__Instructions for the task__: Reproduce the following data line for line, with no changes.

Dataset records
— START —
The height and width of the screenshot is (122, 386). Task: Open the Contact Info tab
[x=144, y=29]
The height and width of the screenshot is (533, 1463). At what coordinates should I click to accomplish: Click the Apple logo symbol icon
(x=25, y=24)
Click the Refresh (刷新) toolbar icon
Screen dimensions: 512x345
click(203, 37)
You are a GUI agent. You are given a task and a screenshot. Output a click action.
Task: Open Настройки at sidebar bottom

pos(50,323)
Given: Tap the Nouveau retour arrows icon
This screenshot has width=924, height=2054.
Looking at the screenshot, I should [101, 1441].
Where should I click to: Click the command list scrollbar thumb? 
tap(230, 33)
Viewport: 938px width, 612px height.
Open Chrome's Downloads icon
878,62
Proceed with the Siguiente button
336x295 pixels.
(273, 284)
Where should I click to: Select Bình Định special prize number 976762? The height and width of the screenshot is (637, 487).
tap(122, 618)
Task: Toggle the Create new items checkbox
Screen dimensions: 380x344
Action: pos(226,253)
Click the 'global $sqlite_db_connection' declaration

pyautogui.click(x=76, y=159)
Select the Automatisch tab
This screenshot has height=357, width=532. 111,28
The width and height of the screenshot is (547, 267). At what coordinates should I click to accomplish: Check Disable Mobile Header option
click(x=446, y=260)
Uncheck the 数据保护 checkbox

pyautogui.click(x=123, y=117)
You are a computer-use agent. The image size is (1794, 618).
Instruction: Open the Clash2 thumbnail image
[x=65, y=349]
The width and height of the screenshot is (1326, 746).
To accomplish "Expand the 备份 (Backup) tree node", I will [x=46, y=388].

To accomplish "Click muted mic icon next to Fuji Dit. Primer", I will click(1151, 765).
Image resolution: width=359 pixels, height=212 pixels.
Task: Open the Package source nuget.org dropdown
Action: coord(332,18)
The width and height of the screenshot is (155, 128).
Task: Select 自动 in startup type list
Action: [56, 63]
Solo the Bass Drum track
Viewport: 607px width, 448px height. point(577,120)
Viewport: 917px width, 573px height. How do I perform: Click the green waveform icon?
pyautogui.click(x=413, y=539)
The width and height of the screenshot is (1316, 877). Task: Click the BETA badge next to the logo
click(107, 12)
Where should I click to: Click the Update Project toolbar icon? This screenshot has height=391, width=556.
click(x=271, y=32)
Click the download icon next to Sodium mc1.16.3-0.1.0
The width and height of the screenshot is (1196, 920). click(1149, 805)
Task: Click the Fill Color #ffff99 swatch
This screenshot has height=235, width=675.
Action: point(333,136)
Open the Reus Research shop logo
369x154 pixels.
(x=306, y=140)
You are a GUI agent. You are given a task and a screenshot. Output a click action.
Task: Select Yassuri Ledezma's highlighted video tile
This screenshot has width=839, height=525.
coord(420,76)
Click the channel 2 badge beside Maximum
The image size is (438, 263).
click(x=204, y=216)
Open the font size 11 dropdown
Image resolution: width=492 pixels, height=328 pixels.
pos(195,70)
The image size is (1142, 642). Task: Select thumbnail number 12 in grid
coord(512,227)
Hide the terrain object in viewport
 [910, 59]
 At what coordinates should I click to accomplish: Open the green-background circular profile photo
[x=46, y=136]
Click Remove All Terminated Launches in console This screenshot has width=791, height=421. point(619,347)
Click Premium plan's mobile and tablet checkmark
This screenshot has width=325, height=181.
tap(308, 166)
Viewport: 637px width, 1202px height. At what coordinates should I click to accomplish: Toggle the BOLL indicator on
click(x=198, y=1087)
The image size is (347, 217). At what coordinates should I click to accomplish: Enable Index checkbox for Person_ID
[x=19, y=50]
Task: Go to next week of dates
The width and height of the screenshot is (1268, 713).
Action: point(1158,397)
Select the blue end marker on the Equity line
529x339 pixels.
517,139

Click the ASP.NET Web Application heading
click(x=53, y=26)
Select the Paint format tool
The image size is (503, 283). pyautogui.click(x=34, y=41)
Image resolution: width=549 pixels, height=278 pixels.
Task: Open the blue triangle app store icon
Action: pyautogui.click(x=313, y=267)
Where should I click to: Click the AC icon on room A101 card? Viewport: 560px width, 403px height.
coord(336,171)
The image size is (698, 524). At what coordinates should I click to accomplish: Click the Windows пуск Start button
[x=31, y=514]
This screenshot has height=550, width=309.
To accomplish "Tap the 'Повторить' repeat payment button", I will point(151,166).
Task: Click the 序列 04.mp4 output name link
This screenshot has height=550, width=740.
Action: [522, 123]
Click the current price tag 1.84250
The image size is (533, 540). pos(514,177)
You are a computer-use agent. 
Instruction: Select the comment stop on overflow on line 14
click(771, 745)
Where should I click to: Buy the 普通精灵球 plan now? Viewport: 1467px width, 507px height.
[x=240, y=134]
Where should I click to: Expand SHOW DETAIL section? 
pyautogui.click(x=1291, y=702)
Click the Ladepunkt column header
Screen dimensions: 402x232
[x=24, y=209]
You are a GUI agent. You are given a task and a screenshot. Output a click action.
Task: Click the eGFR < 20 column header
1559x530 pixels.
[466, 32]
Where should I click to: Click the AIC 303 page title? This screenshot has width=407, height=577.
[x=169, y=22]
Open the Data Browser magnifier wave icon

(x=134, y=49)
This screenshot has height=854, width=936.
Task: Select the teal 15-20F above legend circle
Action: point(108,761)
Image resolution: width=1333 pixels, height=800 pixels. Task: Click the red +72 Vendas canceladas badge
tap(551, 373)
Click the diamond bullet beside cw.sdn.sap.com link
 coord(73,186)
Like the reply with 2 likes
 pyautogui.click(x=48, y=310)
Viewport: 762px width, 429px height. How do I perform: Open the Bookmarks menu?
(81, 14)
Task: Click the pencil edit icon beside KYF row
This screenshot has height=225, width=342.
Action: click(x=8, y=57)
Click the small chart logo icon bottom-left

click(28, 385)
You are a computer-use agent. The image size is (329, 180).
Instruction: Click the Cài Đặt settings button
— END —
__Reply to the task__:
The height and width of the screenshot is (122, 386). Task: Open the Contact Info tab
[x=144, y=29]
The height and width of the screenshot is (533, 1463). At what coordinates should I click to accomplish: Click the Apple logo symbol icon
(x=25, y=24)
Click the Refresh (刷新) toolbar icon
Screen dimensions: 512x345
click(203, 37)
You are a GUI agent. You are given a task and a screenshot. Output a click action.
Task: Open Настройки at sidebar bottom

pos(50,323)
Given: Tap the Nouveau retour arrows icon
This screenshot has width=924, height=2054.
Looking at the screenshot, I should [101, 1441].
Where should I click to: Click the command list scrollbar thumb? 
tap(230, 33)
Viewport: 938px width, 612px height.
Open Chrome's Downloads icon
878,62
Proceed with the Siguiente button
336x295 pixels.
(273, 284)
Where should I click to: Select Bình Định special prize number 976762? The height and width of the screenshot is (637, 487).
tap(122, 618)
Task: Toggle the Create new items checkbox
Screen dimensions: 380x344
Action: pos(226,253)
Click the 'global $sqlite_db_connection' declaration

pyautogui.click(x=76, y=159)
Select the Automatisch tab
This screenshot has height=357, width=532. 111,28
The width and height of the screenshot is (547, 267). At what coordinates should I click to accomplish: Check Disable Mobile Header option
click(x=446, y=260)
Uncheck the 数据保护 checkbox

pyautogui.click(x=123, y=117)
You are a computer-use agent. The image size is (1794, 618).
Instruction: Open the Clash2 thumbnail image
[x=65, y=349]
The width and height of the screenshot is (1326, 746).
To accomplish "Expand the 备份 (Backup) tree node", I will [x=46, y=388].

To accomplish "Click muted mic icon next to Fuji Dit. Primer", I will click(1151, 765).
Image resolution: width=359 pixels, height=212 pixels.
Task: Open the Package source nuget.org dropdown
Action: coord(332,18)
The width and height of the screenshot is (155, 128).
Task: Select 自动 in startup type list
Action: [56, 63]
Solo the Bass Drum track
Viewport: 607px width, 448px height. point(577,120)
Viewport: 917px width, 573px height. How do I perform: Click the green waveform icon?
pyautogui.click(x=413, y=539)
The width and height of the screenshot is (1316, 877). Task: Click the BETA badge next to the logo
click(107, 12)
Where should I click to: Click the Update Project toolbar icon? This screenshot has height=391, width=556.
click(x=271, y=32)
Click the download icon next to Sodium mc1.16.3-0.1.0
The width and height of the screenshot is (1196, 920). click(1149, 805)
Task: Click the Fill Color #ffff99 swatch
This screenshot has height=235, width=675.
Action: point(333,136)
Open the Reus Research shop logo
369x154 pixels.
(x=306, y=140)
You are a GUI agent. You are given a task and a screenshot. Output a click action.
Task: Select Yassuri Ledezma's highlighted video tile
This screenshot has width=839, height=525.
coord(420,76)
Click the channel 2 badge beside Maximum
The image size is (438, 263).
click(x=204, y=216)
Open the font size 11 dropdown
Image resolution: width=492 pixels, height=328 pixels.
pos(195,70)
The image size is (1142, 642). Task: Select thumbnail number 12 in grid
coord(512,227)
Hide the terrain object in viewport
 [910, 59]
 At what coordinates should I click to accomplish: Open the green-background circular profile photo
[x=46, y=136]
Click Remove All Terminated Launches in console This screenshot has width=791, height=421. point(619,347)
Click Premium plan's mobile and tablet checkmark
This screenshot has width=325, height=181.
tap(308, 166)
Viewport: 637px width, 1202px height. At what coordinates should I click to accomplish: Toggle the BOLL indicator on
click(x=198, y=1087)
The image size is (347, 217). At what coordinates should I click to accomplish: Enable Index checkbox for Person_ID
[x=19, y=50]
Task: Go to next week of dates
The width and height of the screenshot is (1268, 713).
Action: point(1158,397)
Select the blue end marker on the Equity line
529x339 pixels.
517,139

Click the ASP.NET Web Application heading
click(x=53, y=26)
Select the Paint format tool
The image size is (503, 283). pyautogui.click(x=34, y=41)
Image resolution: width=549 pixels, height=278 pixels.
Task: Open the blue triangle app store icon
Action: pyautogui.click(x=313, y=267)
Where should I click to: Click the AC icon on room A101 card? Viewport: 560px width, 403px height.
coord(336,171)
The image size is (698, 524). At what coordinates should I click to accomplish: Click the Windows пуск Start button
[x=31, y=514]
This screenshot has height=550, width=309.
To accomplish "Tap the 'Повторить' repeat payment button", I will point(151,166).
Task: Click the 序列 04.mp4 output name link
This screenshot has height=550, width=740.
Action: [522, 123]
Click the current price tag 1.84250
The image size is (533, 540). pos(514,177)
You are a computer-use agent. 
Instruction: Select the comment stop on overflow on line 14
click(771, 745)
Where should I click to: Buy the 普通精灵球 plan now? Viewport: 1467px width, 507px height.
[x=240, y=134]
Where should I click to: Expand SHOW DETAIL section? 
pyautogui.click(x=1291, y=702)
Click the Ladepunkt column header
Screen dimensions: 402x232
[x=24, y=209]
You are a GUI agent. You are given a task and a screenshot. Output a click action.
Task: Click the eGFR < 20 column header
1559x530 pixels.
[466, 32]
Where should I click to: Click the AIC 303 page title? This screenshot has width=407, height=577.
[x=169, y=22]
Open the Data Browser magnifier wave icon

(x=134, y=49)
This screenshot has height=854, width=936.
Task: Select the teal 15-20F above legend circle
Action: point(108,761)
Image resolution: width=1333 pixels, height=800 pixels. Task: Click the red +72 Vendas canceladas badge
tap(551, 373)
Click the diamond bullet beside cw.sdn.sap.com link
 coord(73,186)
Like the reply with 2 likes
 pyautogui.click(x=48, y=310)
Viewport: 762px width, 429px height. How do I perform: Open the Bookmarks menu?
(81, 14)
Task: Click the pencil edit icon beside KYF row
This screenshot has height=225, width=342.
Action: click(x=8, y=57)
Click the small chart logo icon bottom-left

click(28, 385)
You are a computer-use agent. The image size is (329, 180).
Instruction: Click the Cài Đặt settings button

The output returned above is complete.